● **Supplied information**:
☆ ☆ ☆ ☆ ☆

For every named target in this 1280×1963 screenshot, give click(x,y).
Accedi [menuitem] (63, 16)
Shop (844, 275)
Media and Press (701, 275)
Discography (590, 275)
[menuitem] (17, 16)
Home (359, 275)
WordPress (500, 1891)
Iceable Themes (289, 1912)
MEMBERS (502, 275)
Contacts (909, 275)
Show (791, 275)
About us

☆ ☆ ☆ ☆ ☆

● **Problem details**: Retype each entry exactly, leaving none of them out.

● **Reply**:
For every named target in this 1280×1963 screenshot, give click(x,y).
Accedi [menuitem] (63, 16)
Shop (844, 275)
Media and Press (701, 275)
Discography (590, 275)
[menuitem] (17, 16)
Home (359, 275)
WordPress (500, 1891)
Iceable Themes (289, 1912)
MEMBERS (502, 275)
Contacts (909, 275)
Show (791, 275)
About us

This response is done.